Integrations Reference

Integrations are how ContextDX pulls in real-world context from the tools your team already uses. Each connected provider becomes a source of truth — code repos, documentation, conversations, infrastructure state — that you can reference directly from your boards.

You'll find all integration settings under Settings → Integrations in your organization.

Supported providers

ProviderAuthCategoryWhat it provides
GitHubOAuth 2.0 (user)Code RepositoryRepos, files, code search, directory trees
ConfluenceOAuth 2.0 (user)DocumentationSpaces, pages, content search
JiraOAuth 2.0 (user)Project ManagementProjects, issues, issue search
Google DocsOAuth 2.0 (user)DocumentationDocuments, document search via Google Drive
NotionOAuth 2.0 (org)DocumentationDatabases, pages, content search
SlackOAuth 2.0 (org)CommunicationChannels, message history, message search
IntercomOAuth 2.0 (org)Customer SupportConversations, contacts, support articles
SentryAPI Key (org)ObservabilityProjects, issues, error events
LogRocketAPI Key (org)ObservabilitySessions, session replay, error tracking
OpenRouterOAuth 2.0 PKCE (org)LLM ProviderLLM model routing, chat completions, streaming
TerraformAPI Key (org)InfrastructureWorkspaces, state files, runs, plan output

Auth methods

There are three authentication patterns used across providers:

Standard OAuth 2.0 redirects you to the provider to authorize access. You'll see a consent screen, approve the scopes, and get redirected back. The platform stores encrypted tokens on your behalf.

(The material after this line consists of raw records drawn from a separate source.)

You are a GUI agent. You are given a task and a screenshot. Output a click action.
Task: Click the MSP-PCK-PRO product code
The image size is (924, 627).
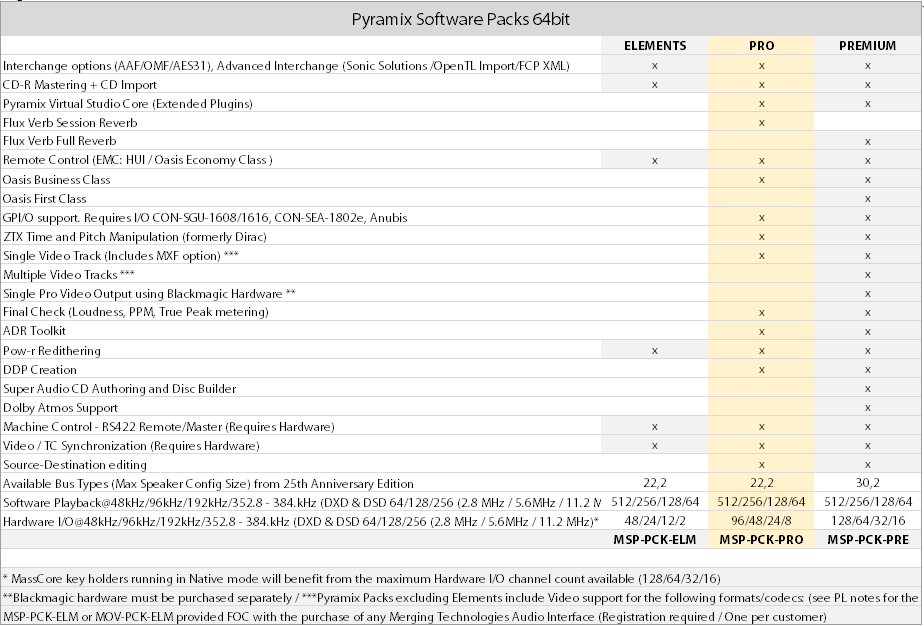(761, 540)
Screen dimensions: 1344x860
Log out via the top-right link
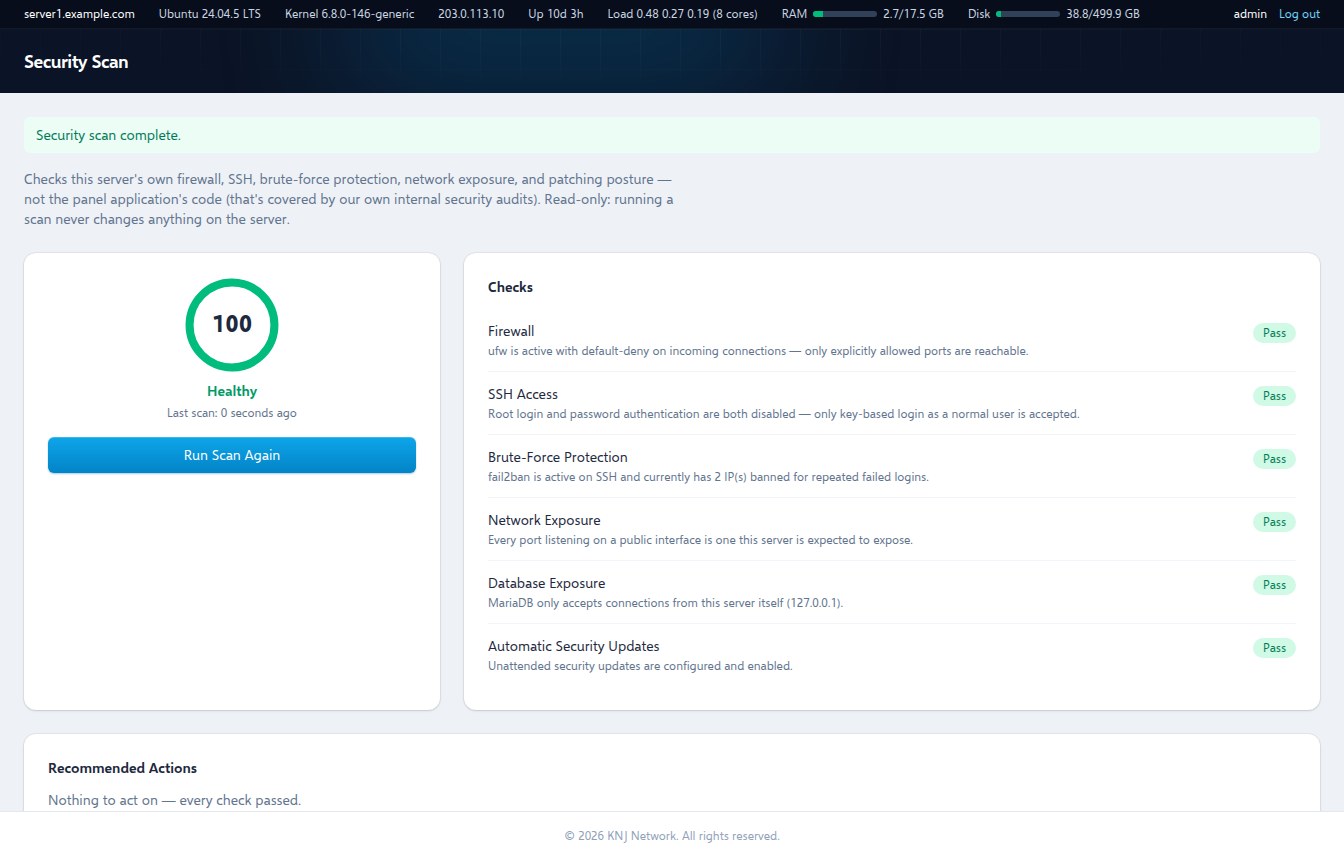pos(1299,14)
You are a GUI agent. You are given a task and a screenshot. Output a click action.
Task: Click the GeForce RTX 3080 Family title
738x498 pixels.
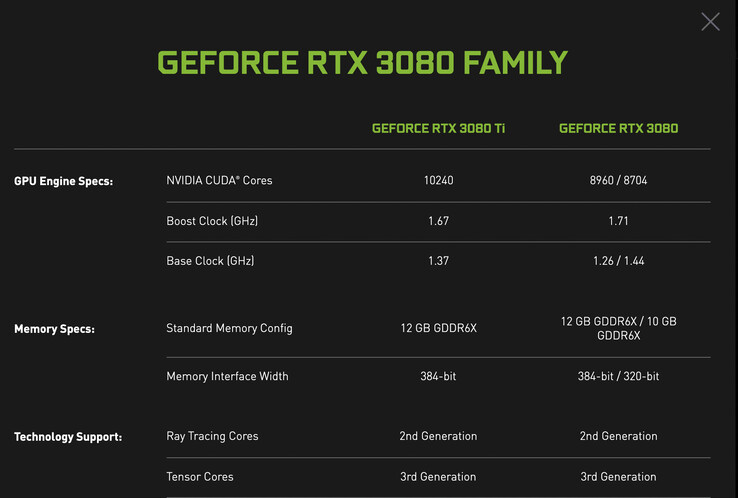point(362,62)
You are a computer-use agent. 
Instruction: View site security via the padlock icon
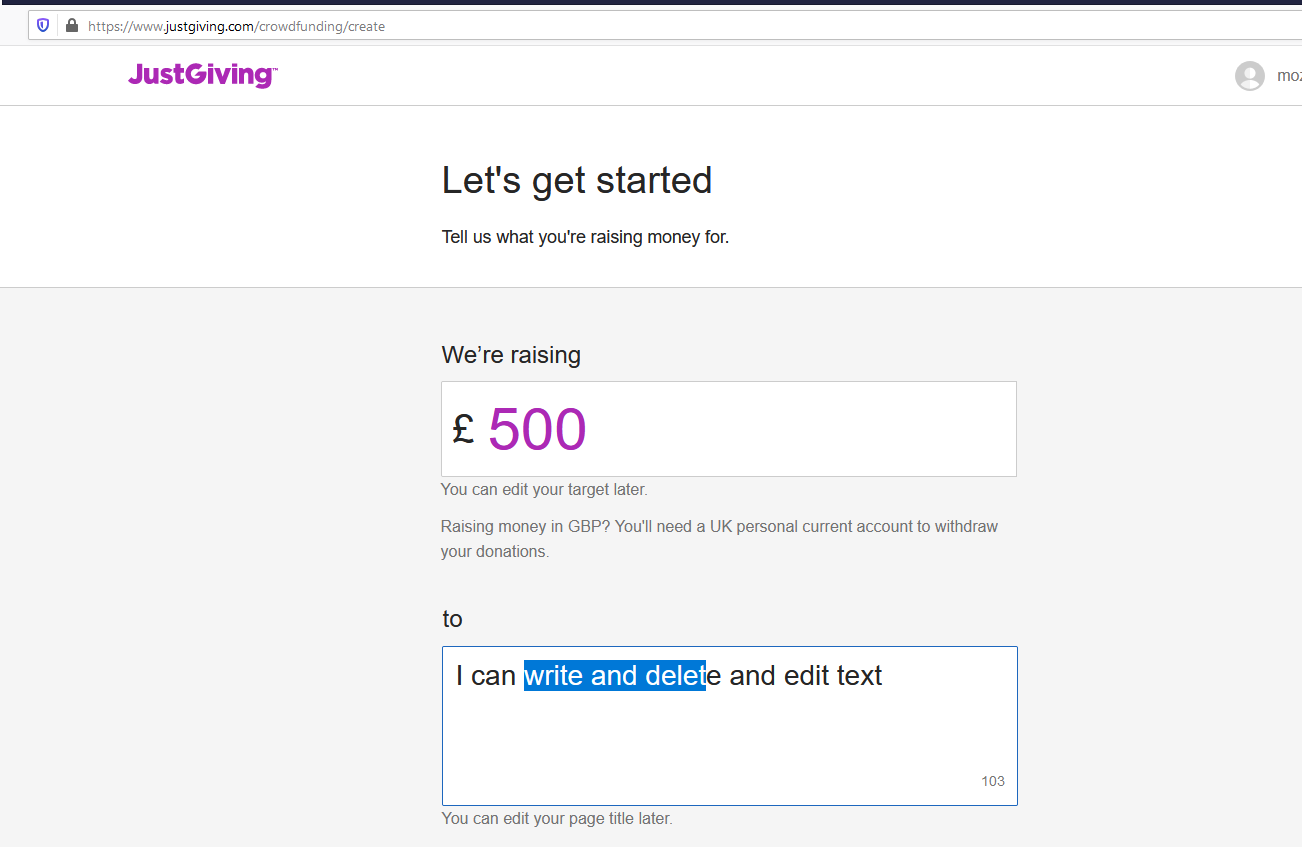coord(71,25)
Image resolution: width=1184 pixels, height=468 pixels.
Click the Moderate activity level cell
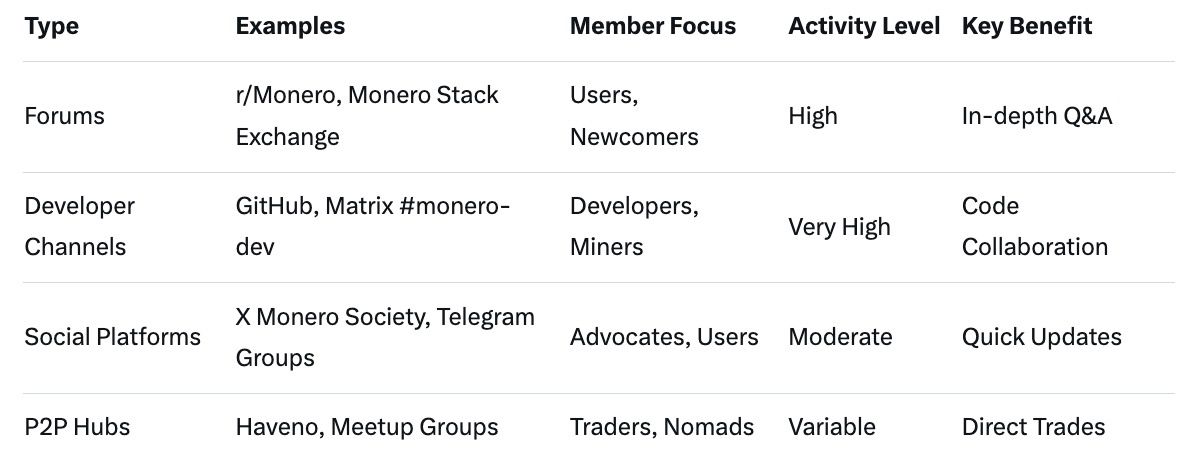pos(840,337)
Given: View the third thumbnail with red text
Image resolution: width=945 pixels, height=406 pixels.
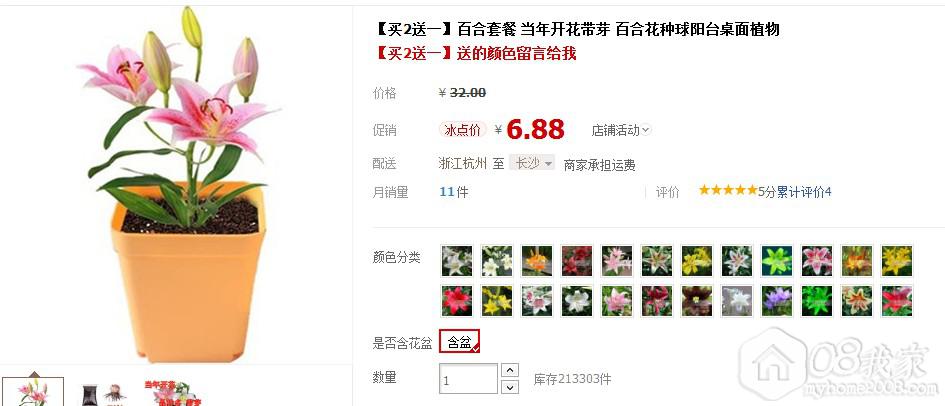Looking at the screenshot, I should (x=174, y=393).
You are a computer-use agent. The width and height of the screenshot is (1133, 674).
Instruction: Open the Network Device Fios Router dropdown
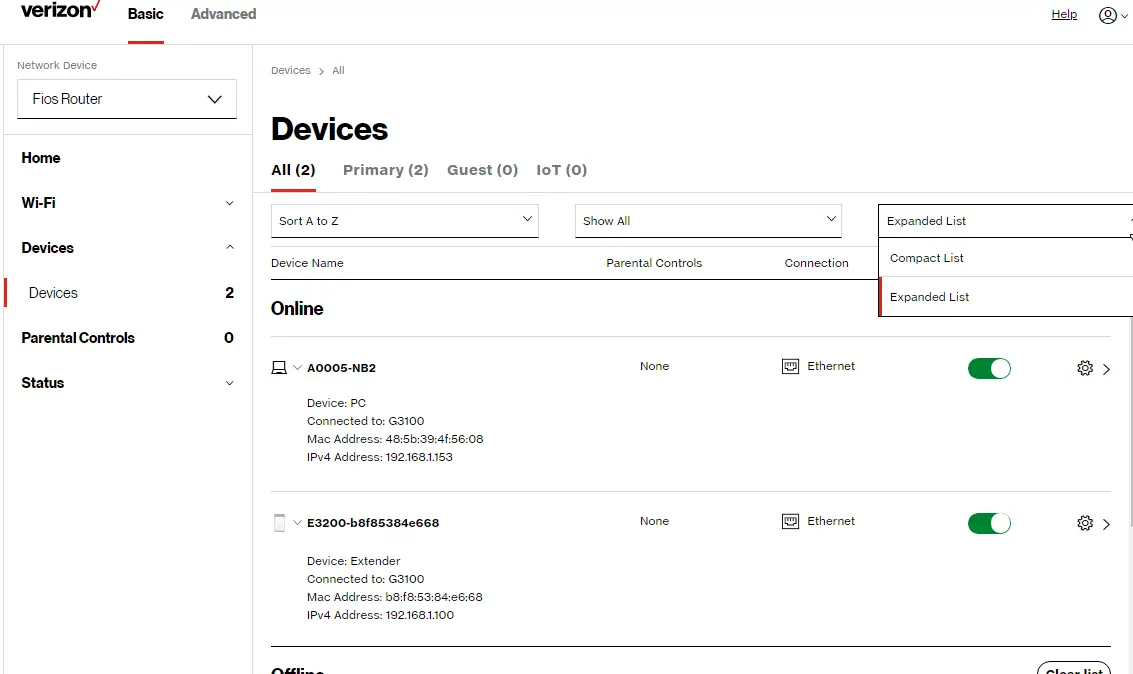pyautogui.click(x=126, y=99)
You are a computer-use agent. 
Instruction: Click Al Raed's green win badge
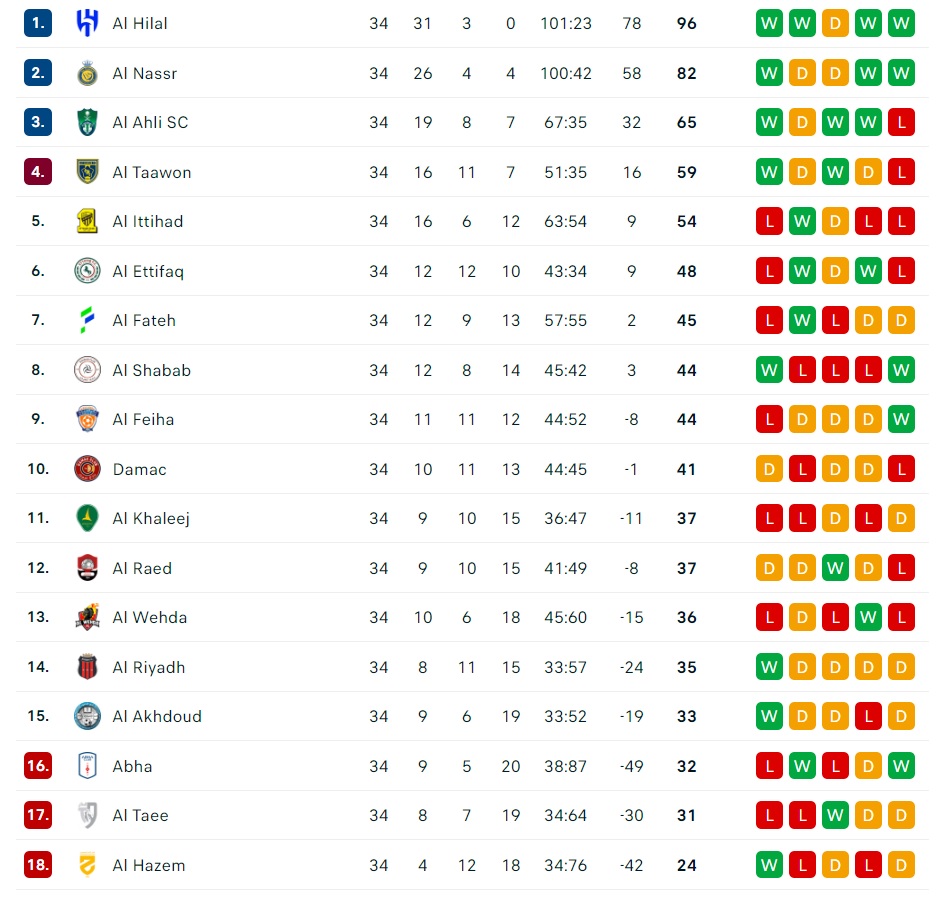[835, 568]
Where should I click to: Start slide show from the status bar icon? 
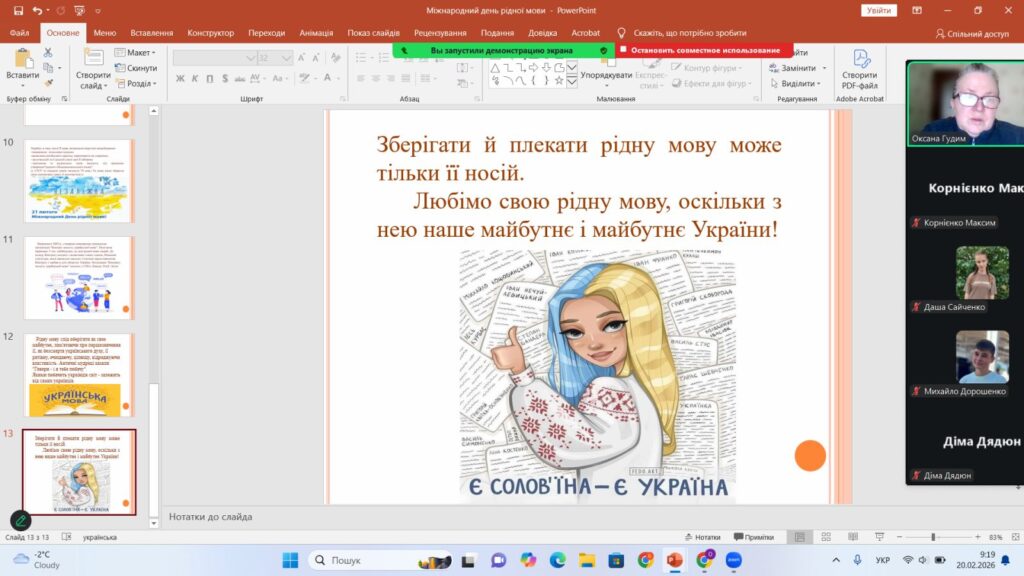coord(880,537)
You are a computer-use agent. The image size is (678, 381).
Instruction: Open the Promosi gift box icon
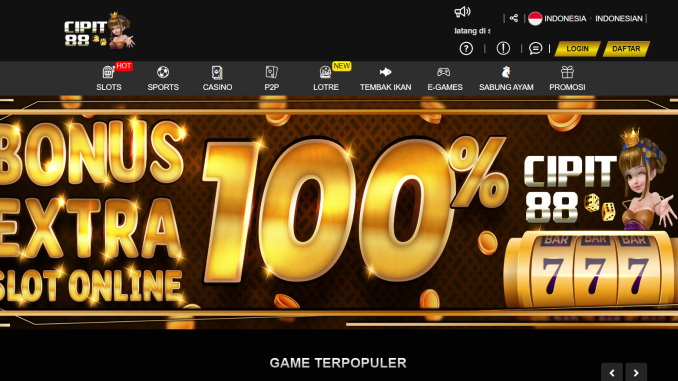click(x=567, y=72)
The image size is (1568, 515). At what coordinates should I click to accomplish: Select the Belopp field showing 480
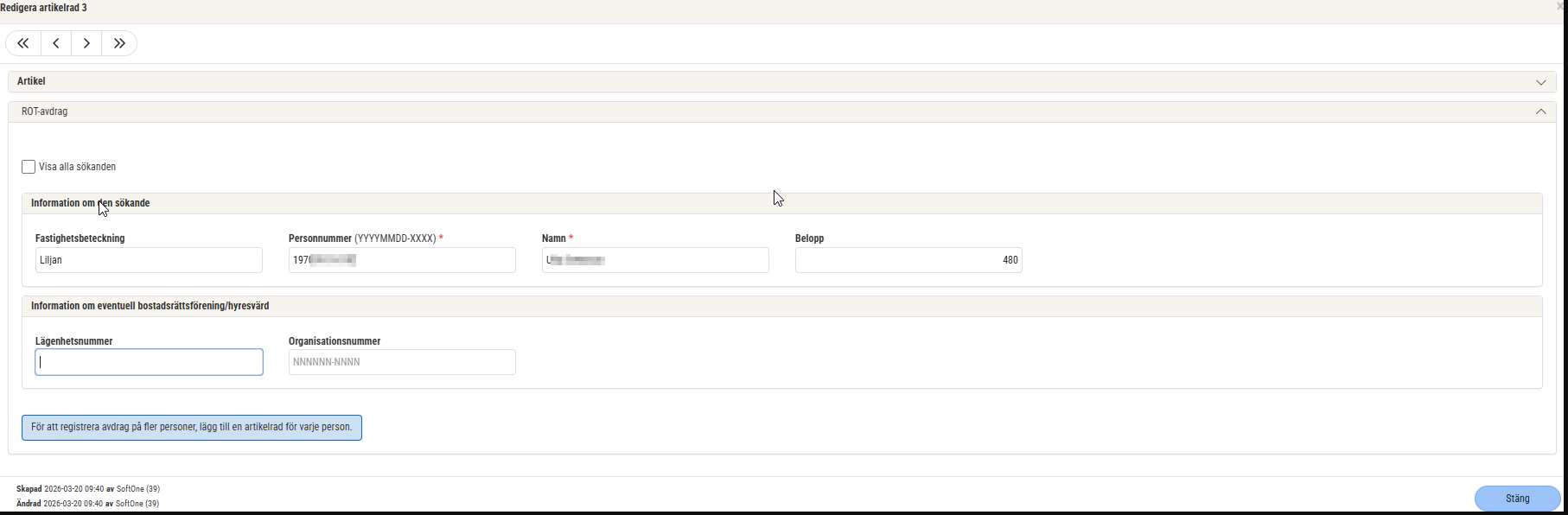coord(908,260)
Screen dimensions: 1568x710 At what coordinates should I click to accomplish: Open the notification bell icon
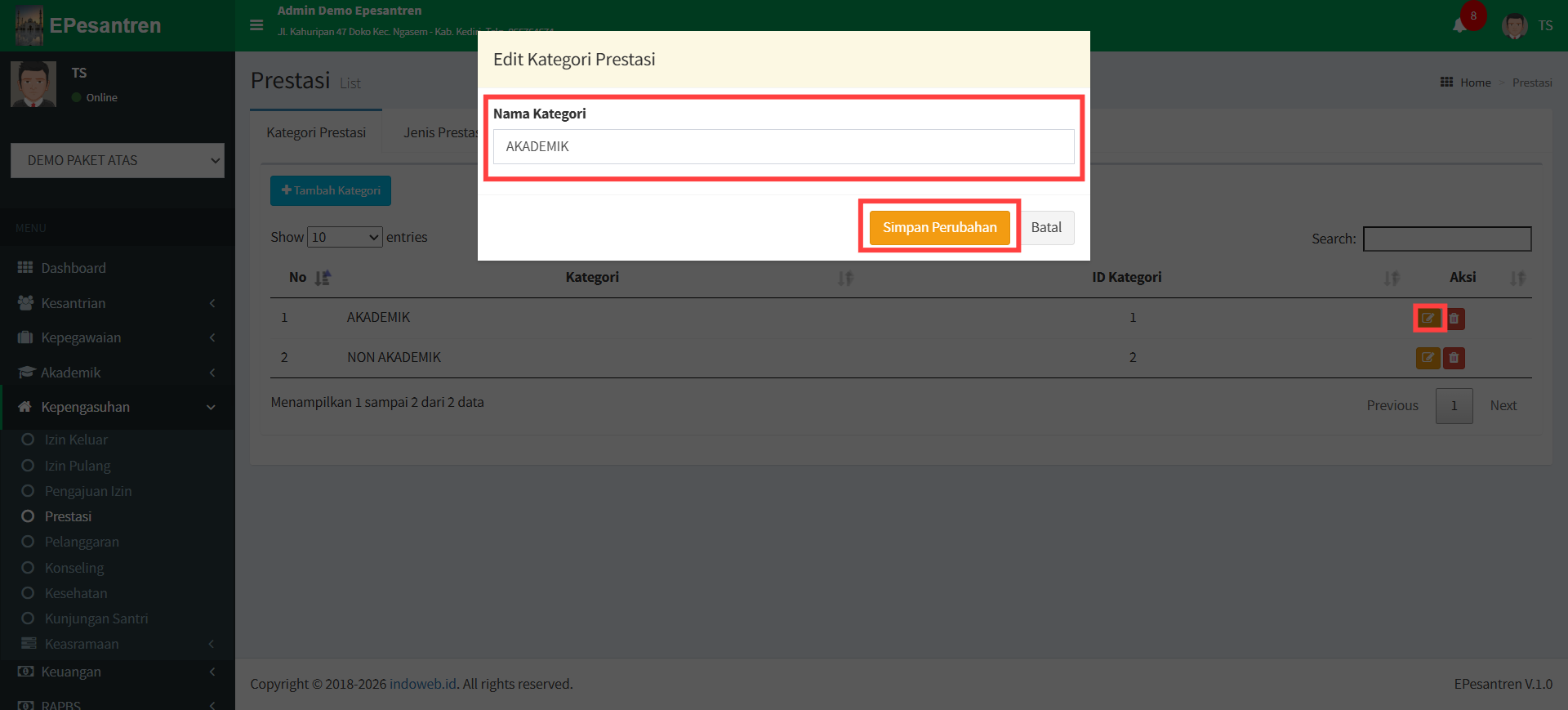coord(1459,25)
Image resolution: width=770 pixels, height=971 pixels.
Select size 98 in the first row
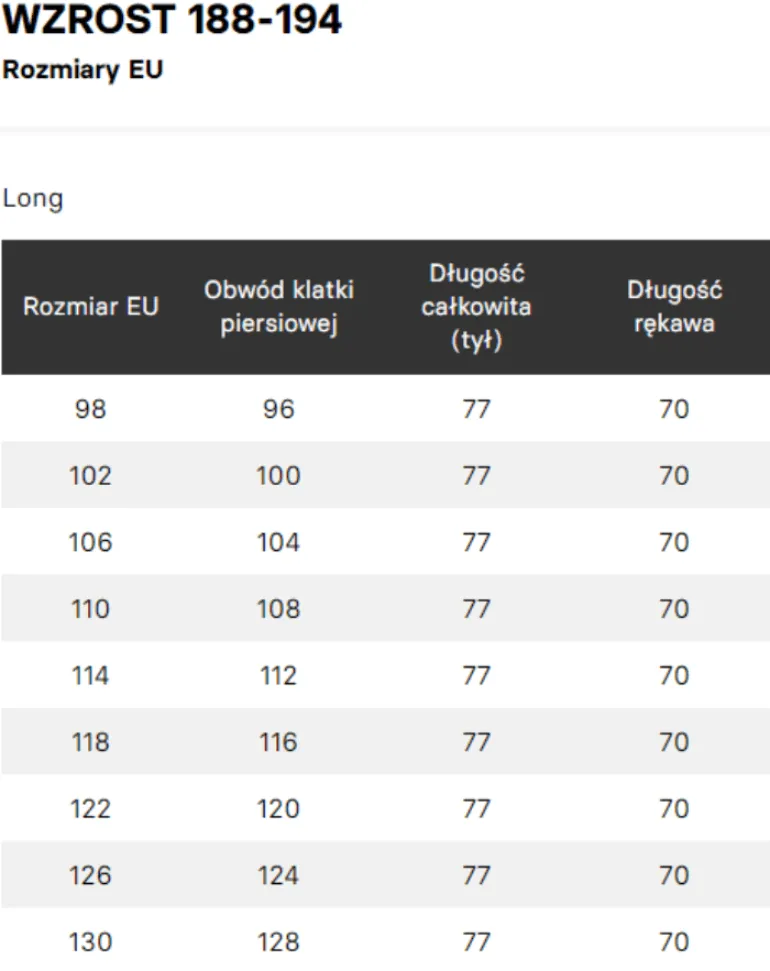(x=90, y=409)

  • User-scoped providers (GitHub, Confluence, Jira, Google Docs): each team member connects their own account, so everyone sees only the resources they personally have access to.
  • Org-scoped providers (Slack, Notion, Intercom): a single org-wide token is shared across your organization. One person connects it and everyone benefits.

Token scope

ScopeMeaningProviders
UserEach user connects their own accountGitHub, Confluence, Jira, Google Docs
OrgOne connection shared across the organizationSlack, Notion, Intercom, Sentry, LogRocket, OpenRouter, Terraform
Tip

Org-scoped integrations only need to be set up once. User-scoped ones (like GitHub) need each team member to connect individually — this ensures everyone sees only the repos they have access to.

Connection status

Each integration can be in one of these states:

StatusMeaning
ConnectedActive and working
DisconnectedNot yet configured or manually disconnected
ExpiredToken has expired — needs re-authorization
Needs re-authProvider revoked access or scopes changed
ErrorSomething went wrong — check logs

Connect your first integration

Use this checklist to get your first provider wired up:

  • Navigate to Settings → Integrations in your organization
  • Choose a provider from the supported list above
  • For OAuth providers: click Connect and complete the authorization flow
  • For API Key providers: paste the token from the provider's dashboard
  • Verify the status shows Connected in the integrations list
  • Test by opening a board and referencing data from the connected source

Provider setup

GitHub setup
  1. Click Connect on the GitHub integration card.
  2. You'll be redirected to GitHub's OAuth consent screen.
  3. Approve the requested scopes (repo read access, code search).
  4. After redirect, your account is linked. Each team member repeats this for their own GitHub account.
  5. Once connected, you can reference repos, browse file trees, and search code directly from boards.
Confluence / Jira setup
  1. Click Connect on the Confluence or Jira card.
  2. Authorize via Atlassian's OAuth flow — both share the same Atlassian identity.
  3. Confluence provides: spaces, pages, and content search.
  4. Jira provides: projects, issues, and issue search.
  5. These are user-scoped — each team member connects their own Atlassian account.
Slack / Notion / Intercom setup

These are org-scoped OAuth providers. One team member connects the integration and it applies to the entire organization.

  1. Click Connect on the provider card.
  2. Authorize at the provider's consent screen.
  3. The org-wide token is stored and shared across all members.
  4. Slack gives you channels and message search. Notion gives you databases and pages. Intercom gives you conversations and support articles.
Sentry / LogRocket / Terraform setup (API key)
  1. Go to the provider's dashboard and generate an API key or auth token.
  2. Back in ContextDX, click Configure on the provider card.
  3. Paste the API key into the field and save.
  4. The key is encrypted at rest before storage.
  5. One key covers the whole organization.
OpenRouter setup (PKCE)

OpenRouter uses OAuth 2.0 with PKCE — no client secret required.

  1. Click Connect on the OpenRouter card.
  2. The platform generates a PKCE code verifier and challenge automatically.
  3. Authorize at OpenRouter's consent screen.
  4. After redirect, the token exchange completes using the code verifier.
  5. This gives your organization access to LLM model routing and chat completions.